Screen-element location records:
----------------------------------------

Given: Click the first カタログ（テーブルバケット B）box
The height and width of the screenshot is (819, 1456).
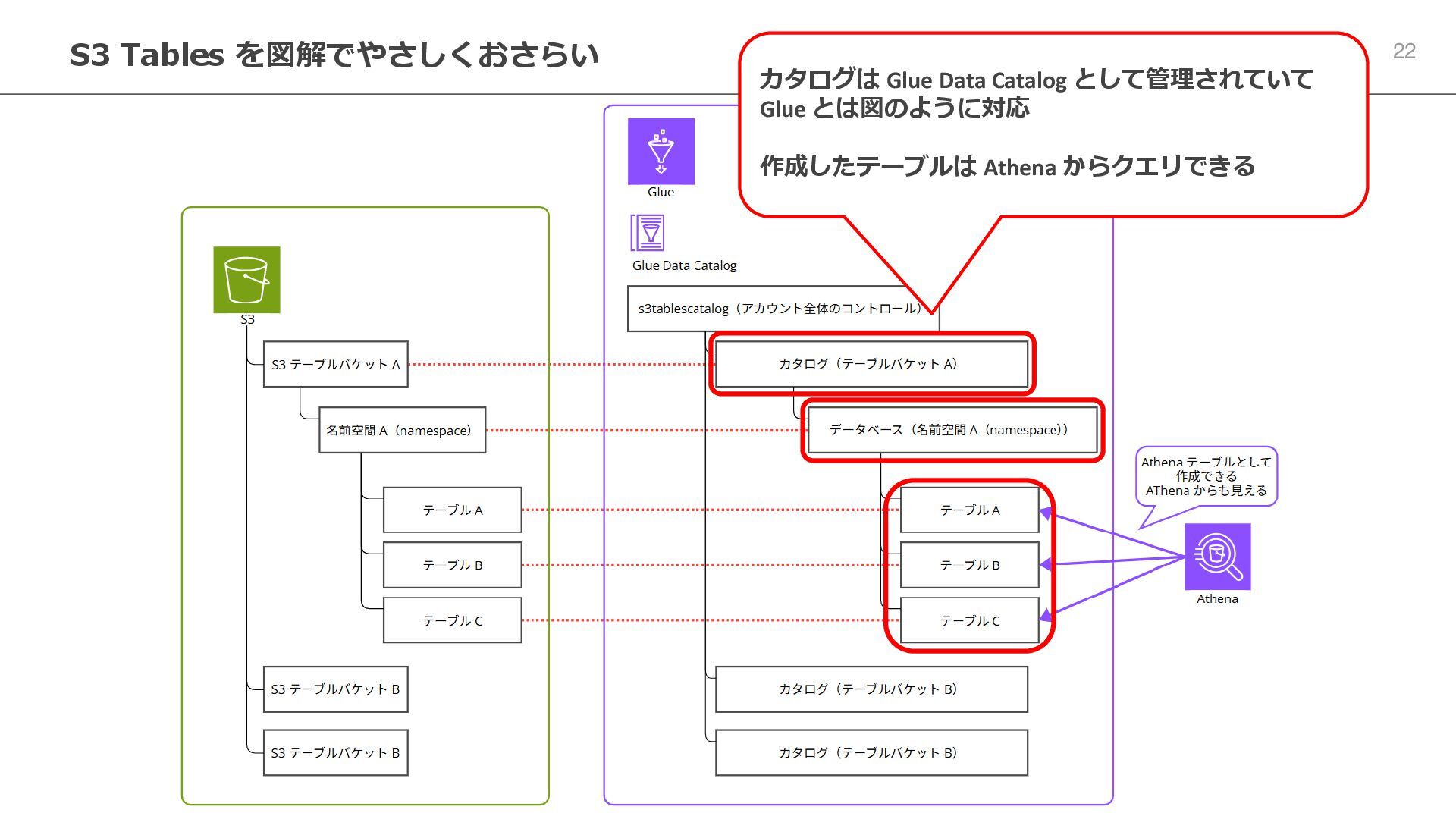Looking at the screenshot, I should (x=871, y=689).
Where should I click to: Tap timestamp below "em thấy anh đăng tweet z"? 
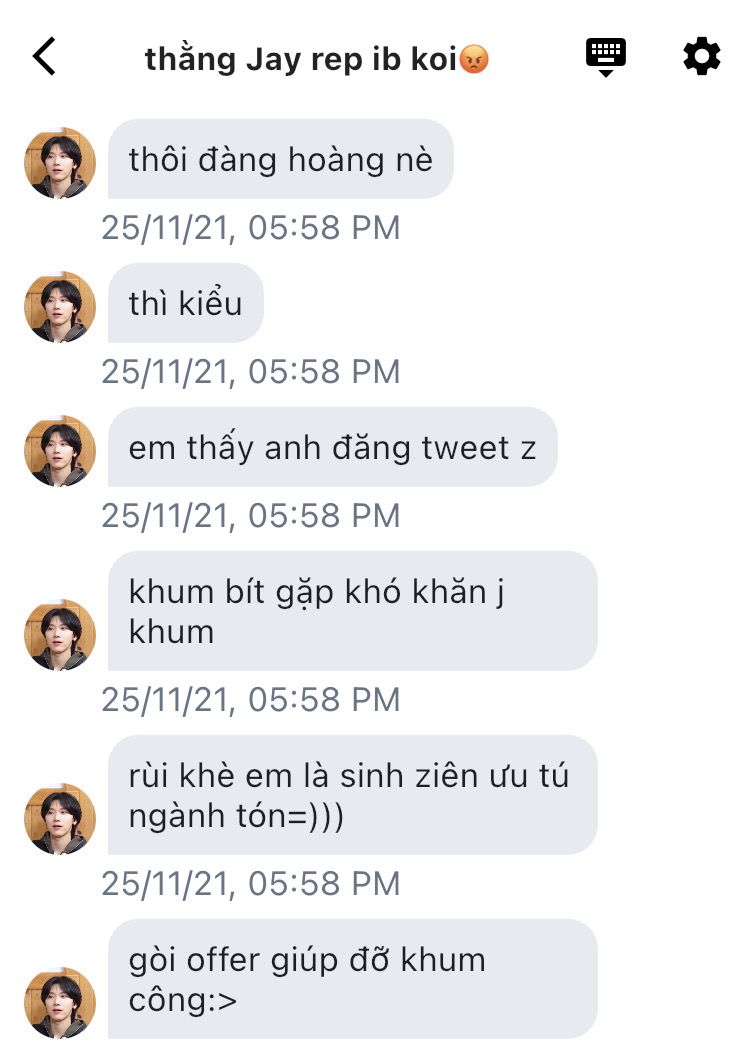click(x=250, y=516)
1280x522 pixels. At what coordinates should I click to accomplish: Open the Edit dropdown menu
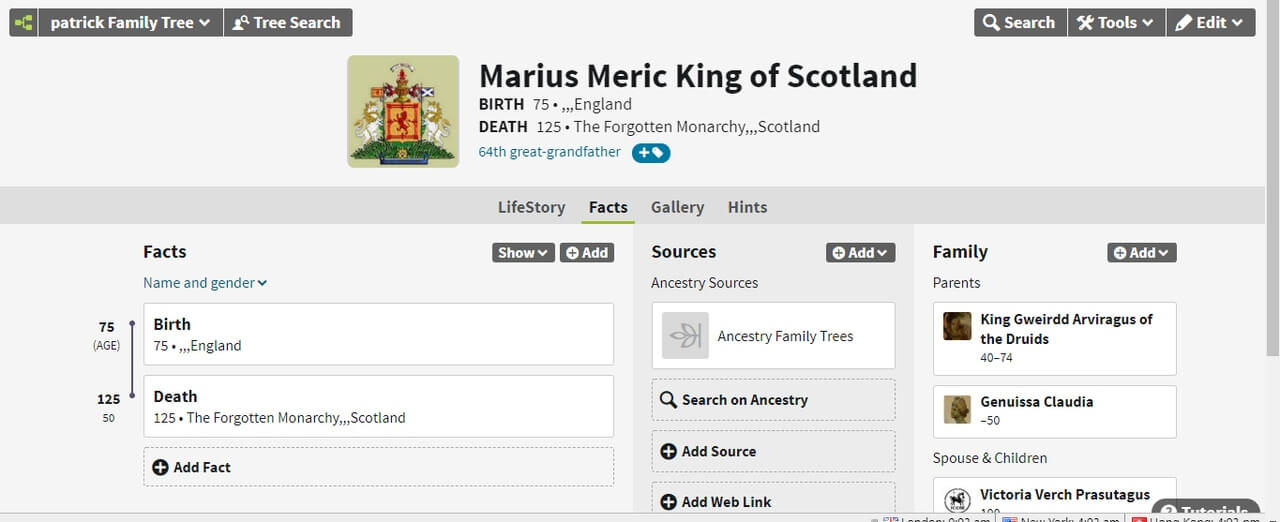pyautogui.click(x=1209, y=22)
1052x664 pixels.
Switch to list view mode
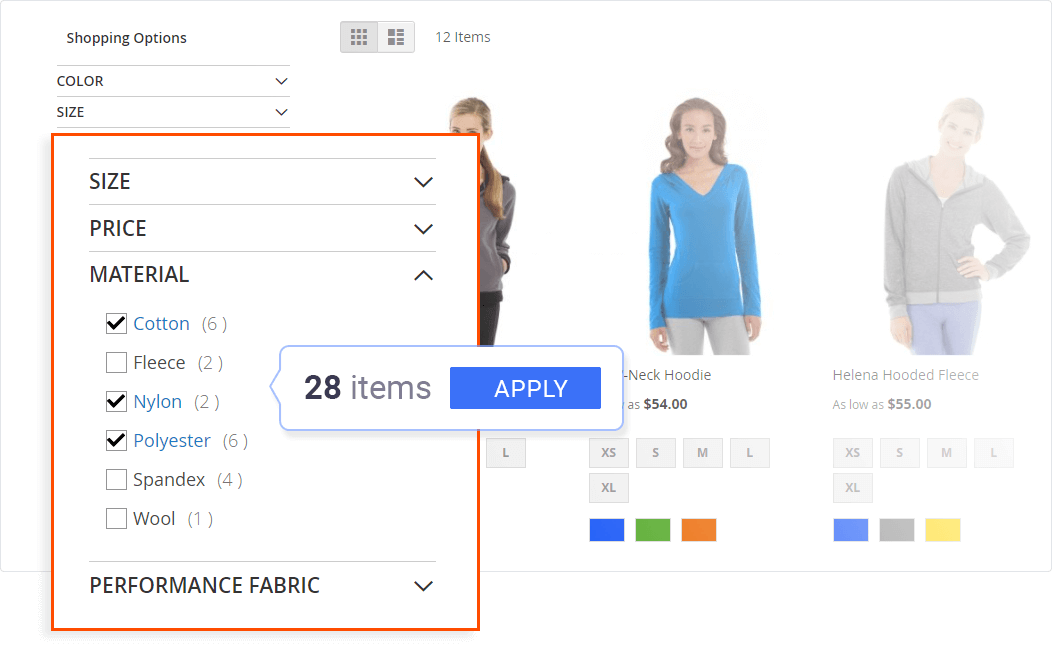pos(396,37)
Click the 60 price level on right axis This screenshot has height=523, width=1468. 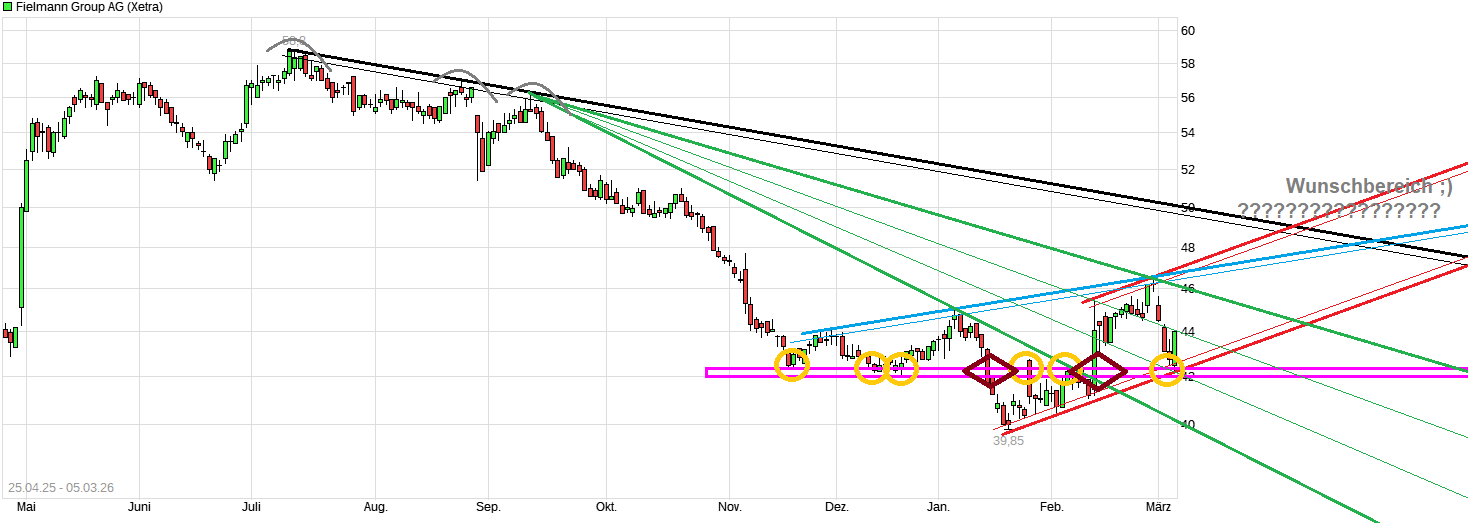(1188, 31)
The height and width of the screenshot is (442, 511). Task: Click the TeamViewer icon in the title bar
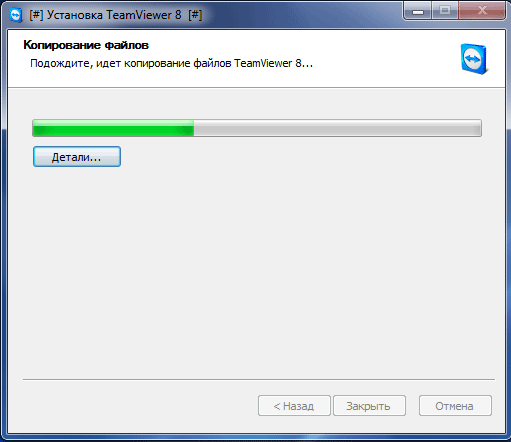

----------------------------------------

DIRECTIONS FOR THIS TASK: Which lines of the data contain the string "pixels"? Select each of them and copy it out in full.

TASK ANSWER:
1280x522 pixels. At what coordinates should I click to accomplish: Open the Edit dropdown menu
1052x664 pixels.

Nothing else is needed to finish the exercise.